The immune-skeletal interface is increasingly seen as an important regulator of bone health. CD40, a well-known costimulatory receptor in adaptive immunity, has emerged as a significant player in bone biology. While CD40 signaling affects blood cell formation and bone remodeling, its role in mesenchymal stem cell (MSC) decisions remains unclear. In this study, we show that murine bone marrow-derived MSCs express functional CD40 at both the transcriptional and translational levels. When CD40 was engaged with an agonistic antibody, it greatly improved osteogenic differentiation, shown by increased alkaline phosphatase (ALP) activity, faster calcium mineralization, and early expression of osteogenic markers like osteopontin.

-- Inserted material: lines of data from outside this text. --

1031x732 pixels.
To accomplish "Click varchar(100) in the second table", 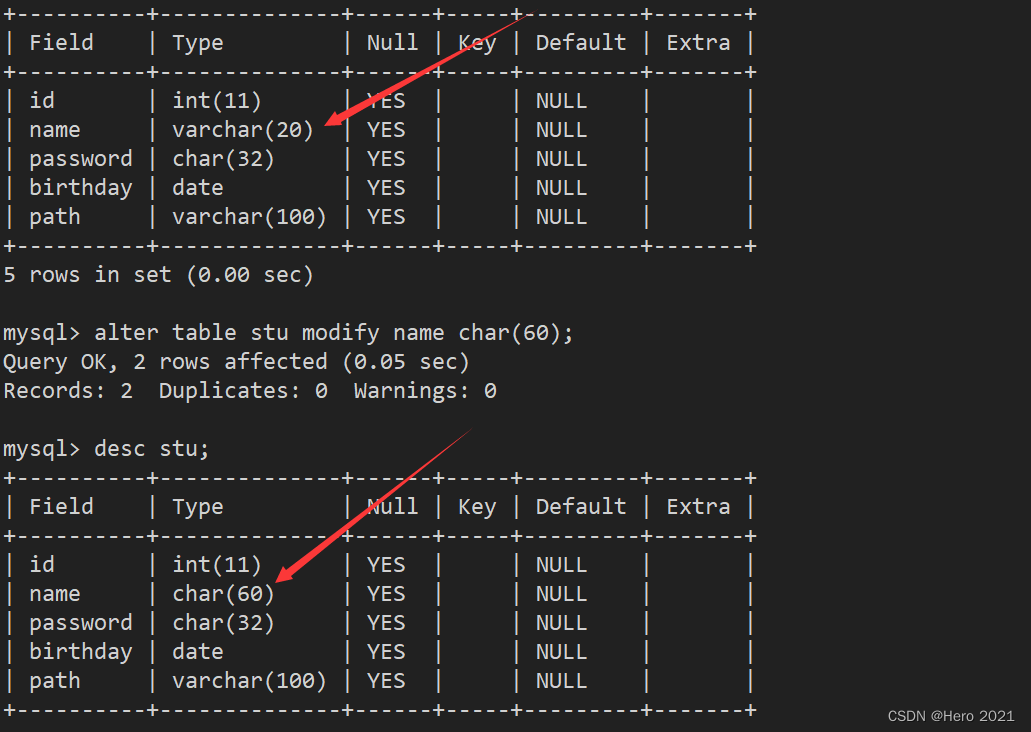I will tap(249, 681).
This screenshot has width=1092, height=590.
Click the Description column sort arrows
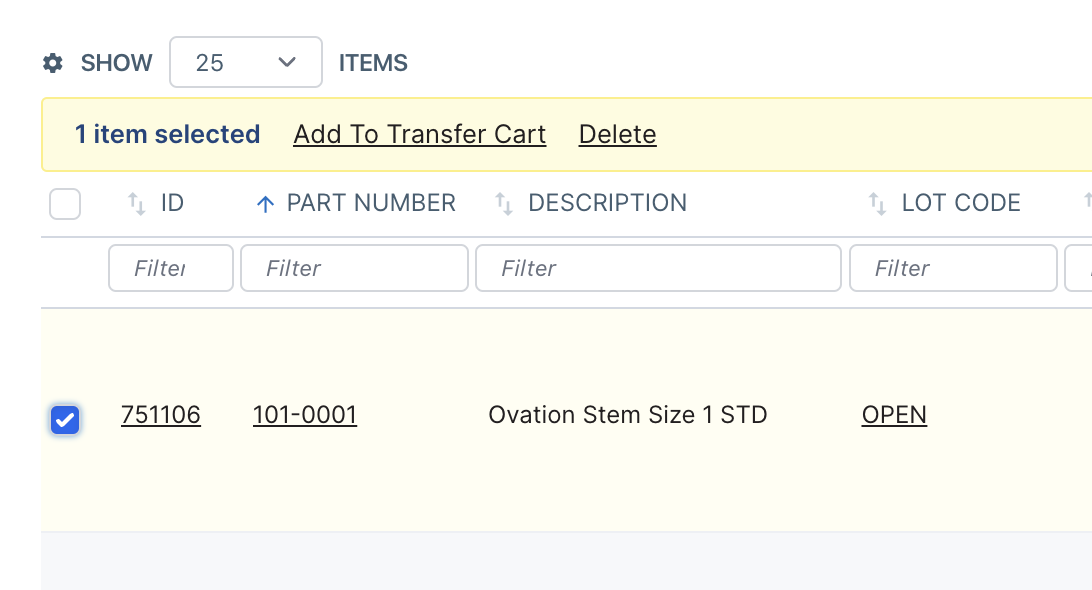(x=504, y=204)
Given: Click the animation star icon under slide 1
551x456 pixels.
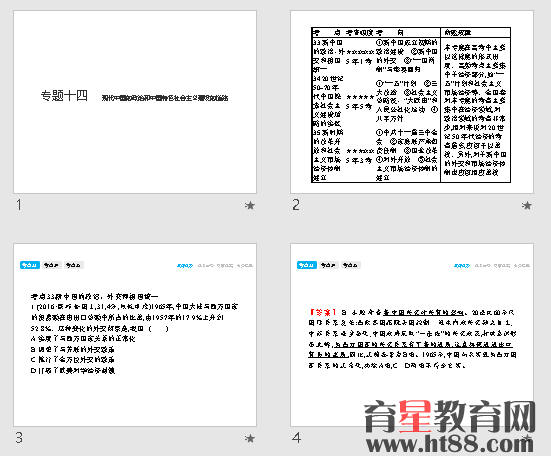Looking at the screenshot, I should [249, 205].
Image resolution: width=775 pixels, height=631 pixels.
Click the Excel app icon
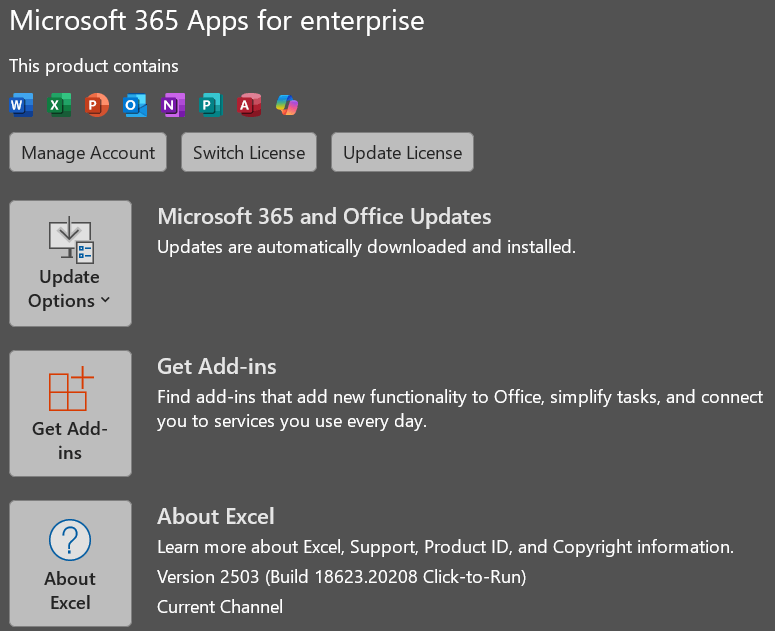click(x=59, y=105)
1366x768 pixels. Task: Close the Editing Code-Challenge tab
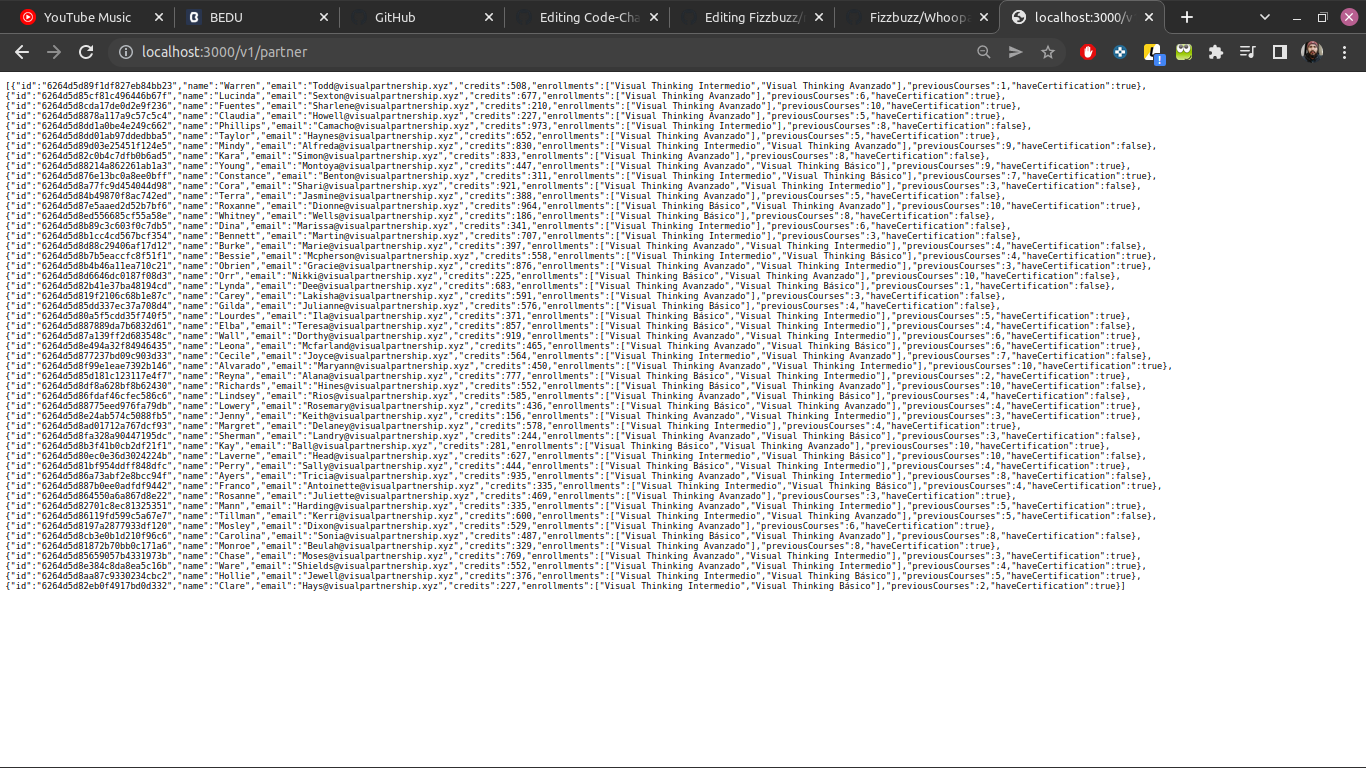tap(653, 17)

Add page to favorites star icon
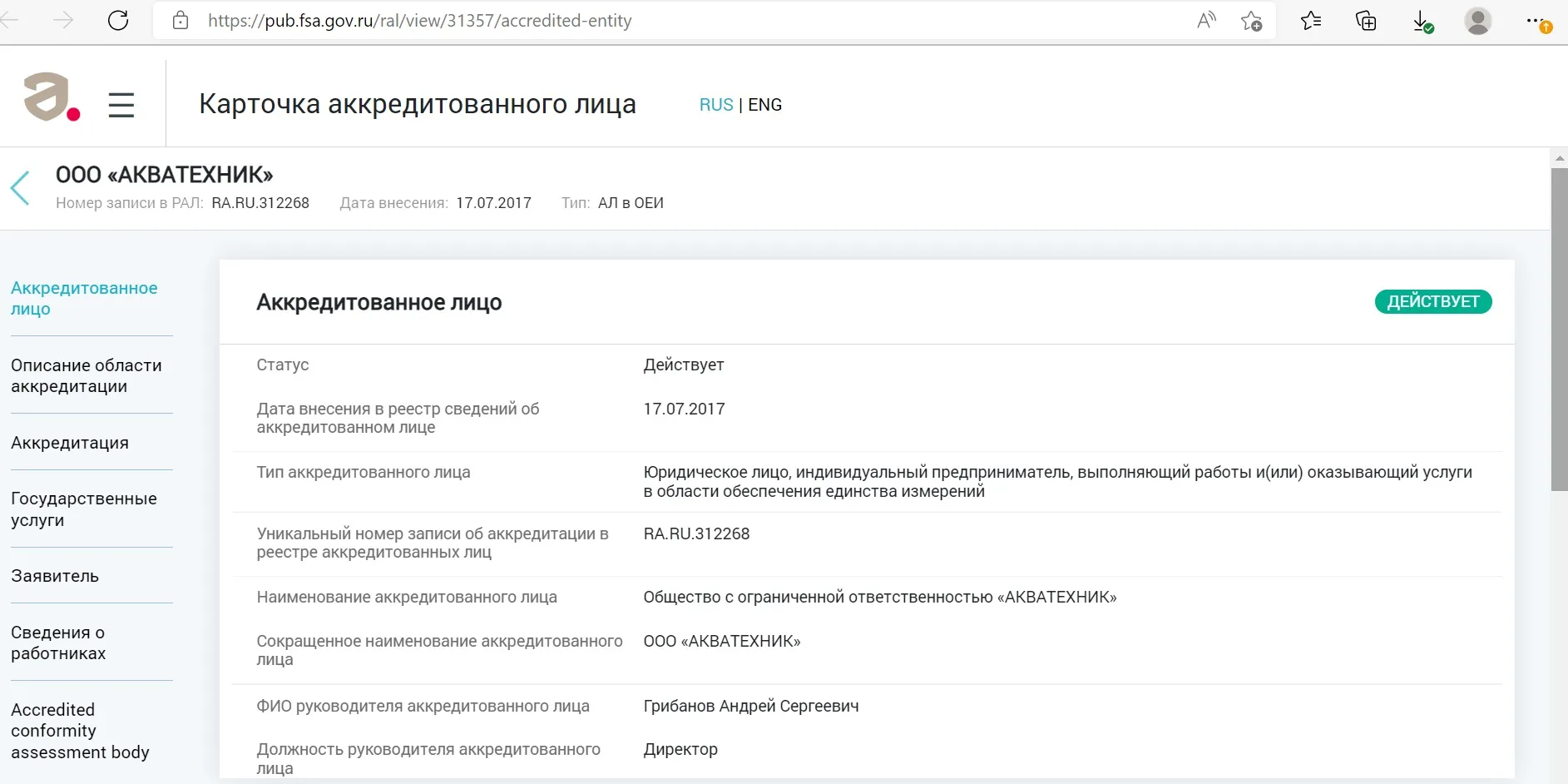point(1251,21)
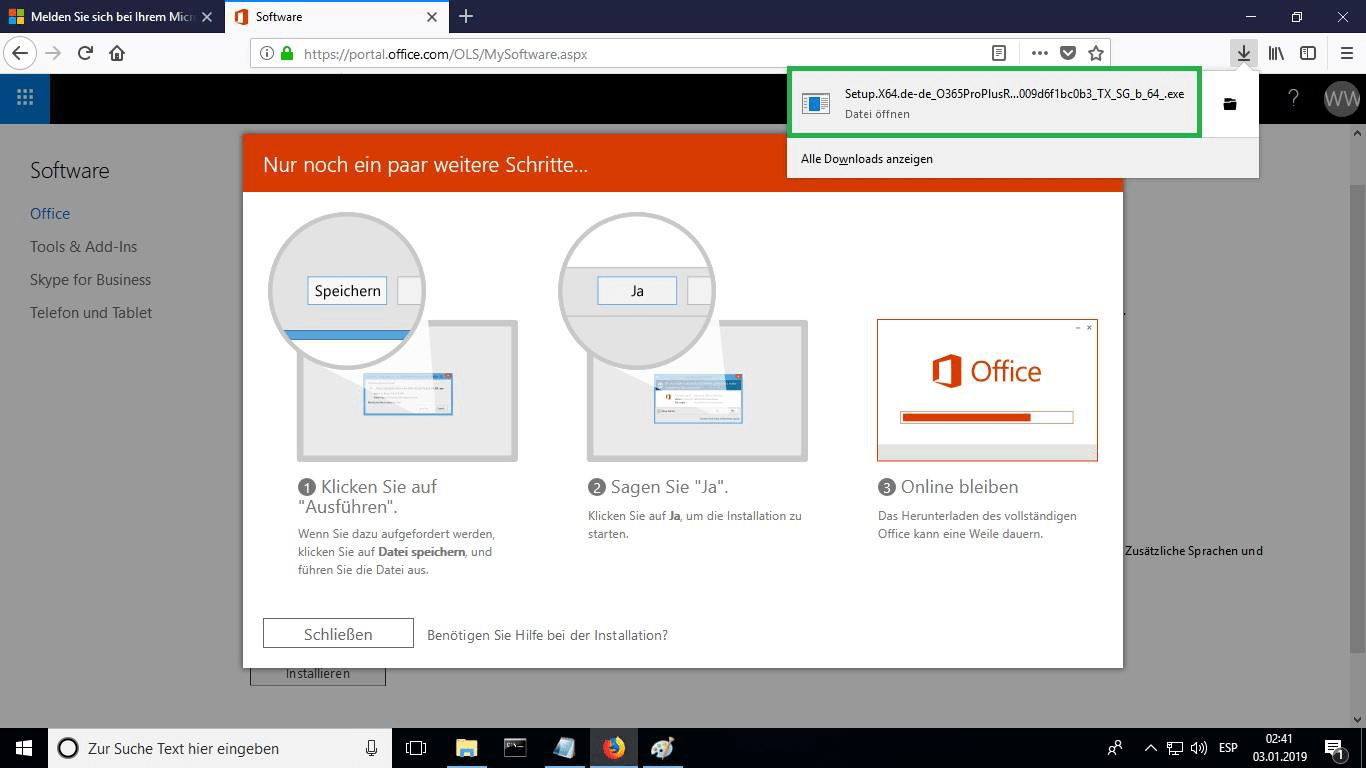Screen dimensions: 1366x768
Task: Open the Firefox library icon
Action: point(1276,54)
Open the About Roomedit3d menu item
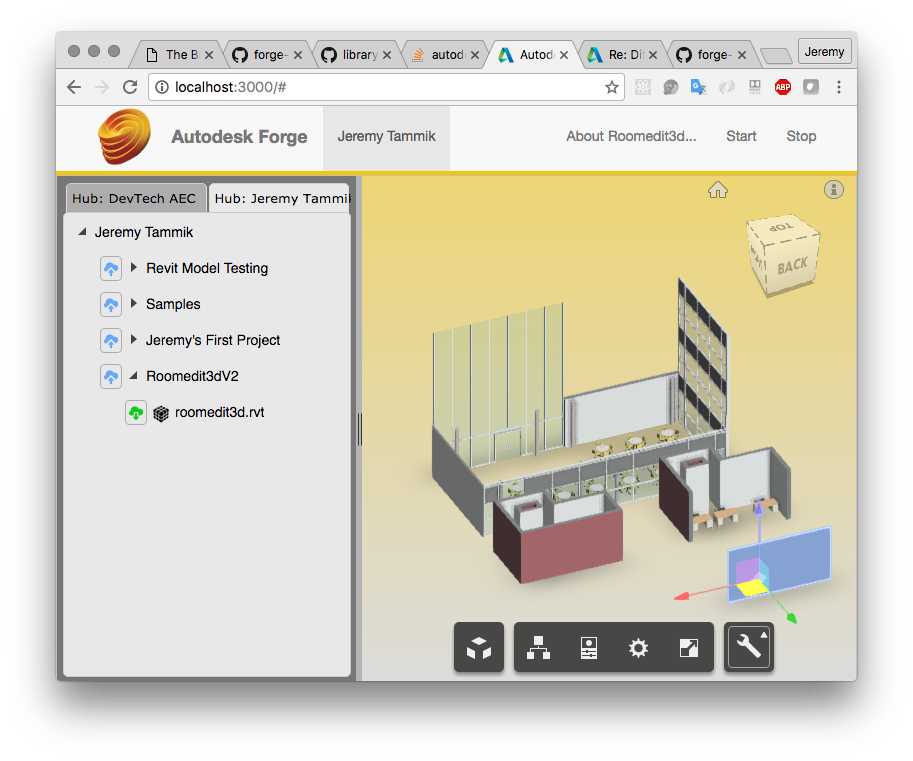This screenshot has width=913, height=761. (x=631, y=136)
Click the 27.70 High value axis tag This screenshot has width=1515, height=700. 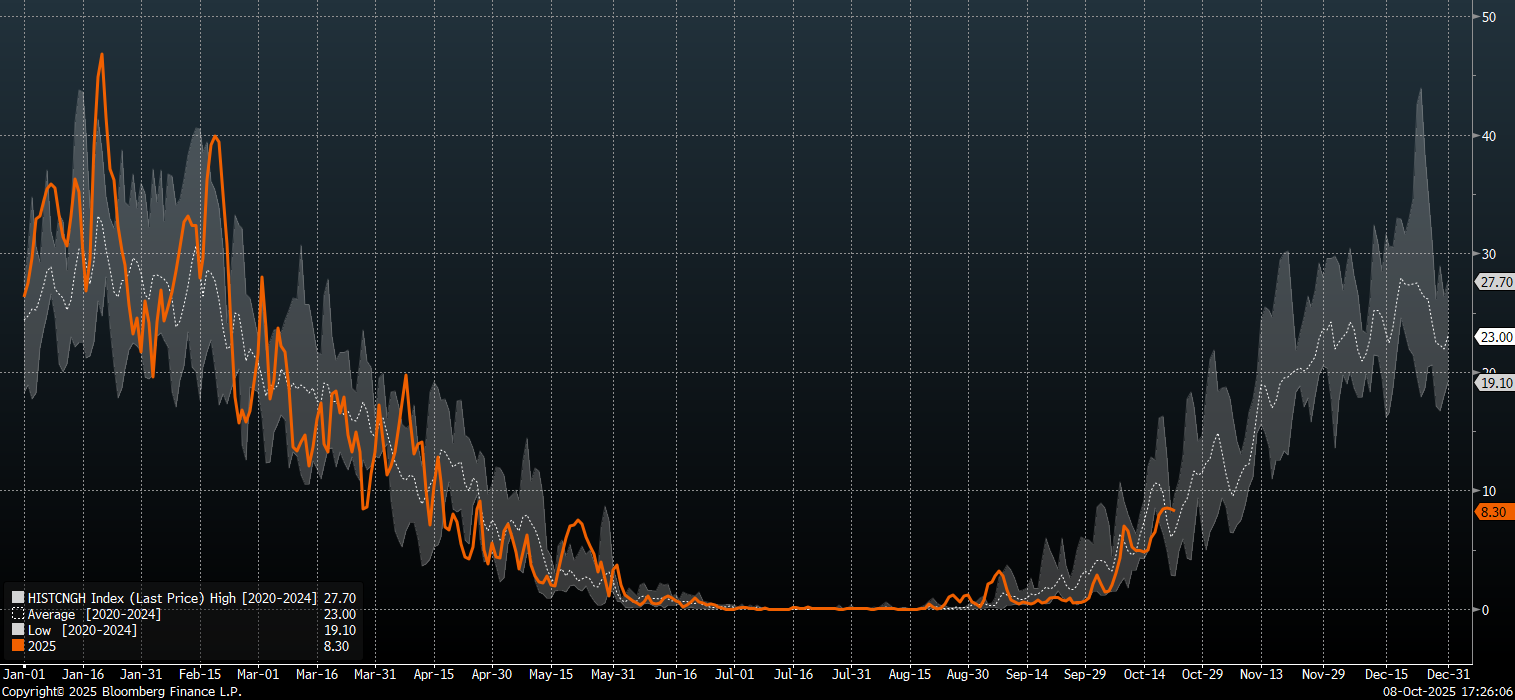1496,282
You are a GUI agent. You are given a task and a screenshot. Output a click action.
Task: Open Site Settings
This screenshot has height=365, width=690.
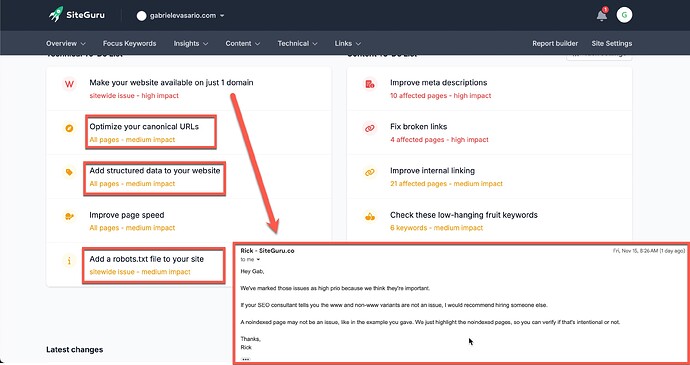pyautogui.click(x=612, y=44)
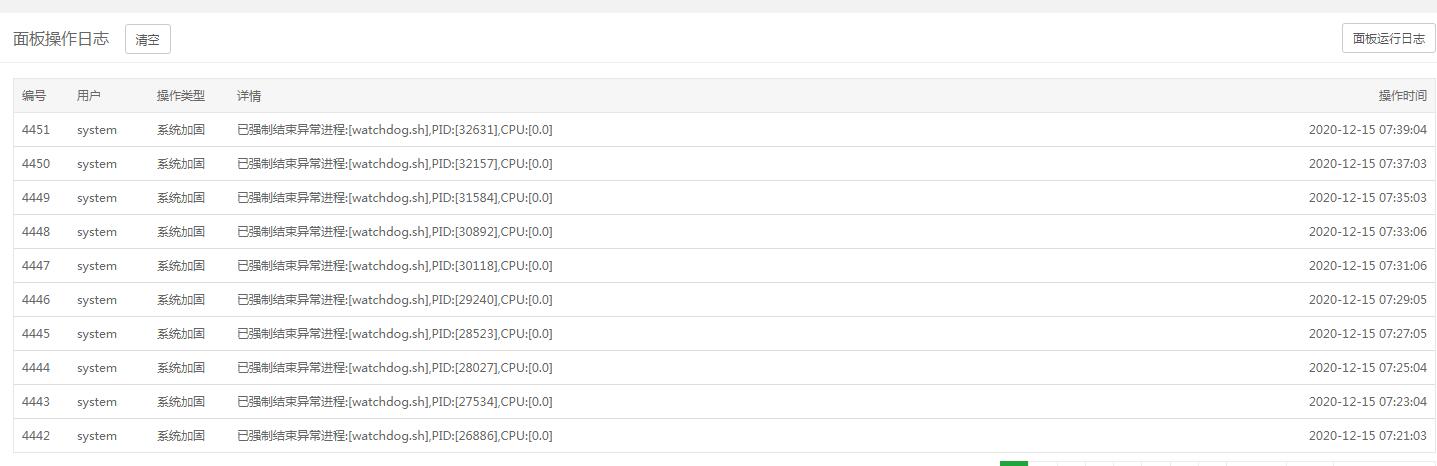1437x466 pixels.
Task: Select the 编号 column header
Action: click(34, 96)
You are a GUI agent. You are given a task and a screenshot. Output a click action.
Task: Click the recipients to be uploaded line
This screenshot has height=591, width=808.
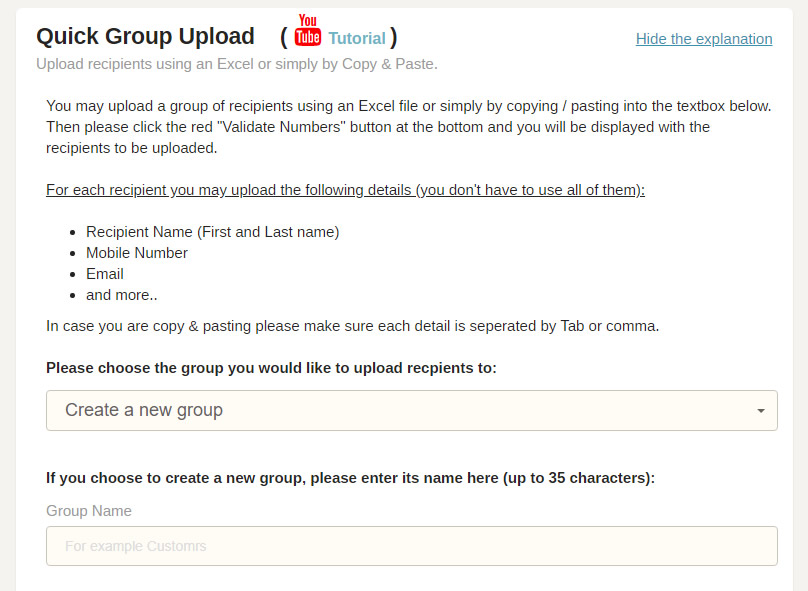click(x=131, y=148)
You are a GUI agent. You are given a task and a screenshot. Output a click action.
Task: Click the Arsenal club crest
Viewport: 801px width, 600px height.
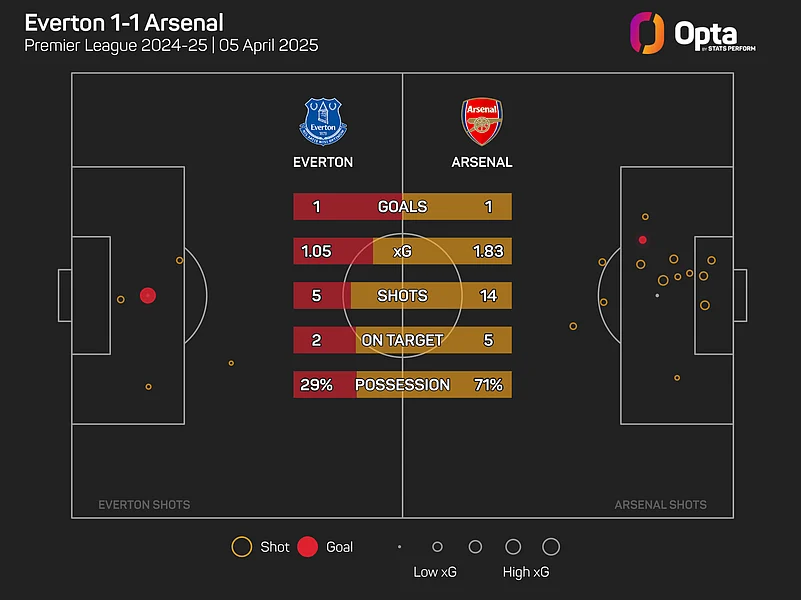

Further analysis showed that CD40 stimulation boosted osteogenesis by activating the TGF-β/Smad2/3 pathway, along an increase in TGF-β receptor 1 expression, while MAPK signaling remained unchanged. Additionally, engaging Toll-like receptor 9 (TLR9) with CpG oligodeoxynucleotides raised CD40 expression in MSCs. The concerted actions of CpG and CD40 stimulation further enhanced osteogenesis, shown by higher ALP activity, mineral deposition, and Runx2 expression. Interestingly, the anti-CD40 driven enhancement in osteogenesis both with and without CpG was not restricted to murine MSCs alone, rather, the human gingival-derived MSCs (GMSCs) also showed the same, suggestive of species-independent efficacy. These findings delineate the new found role of CD40, an essential immunoregulatory receptor that may establish a connection between immune activation and bone formation. Our research highlighted the plausible potential of targeting CD40 and innate immune pathways to improve MSC-driven bone regeneration in conditions like osteoporosis, fracture repair, and bone loss related to immune dysfunction.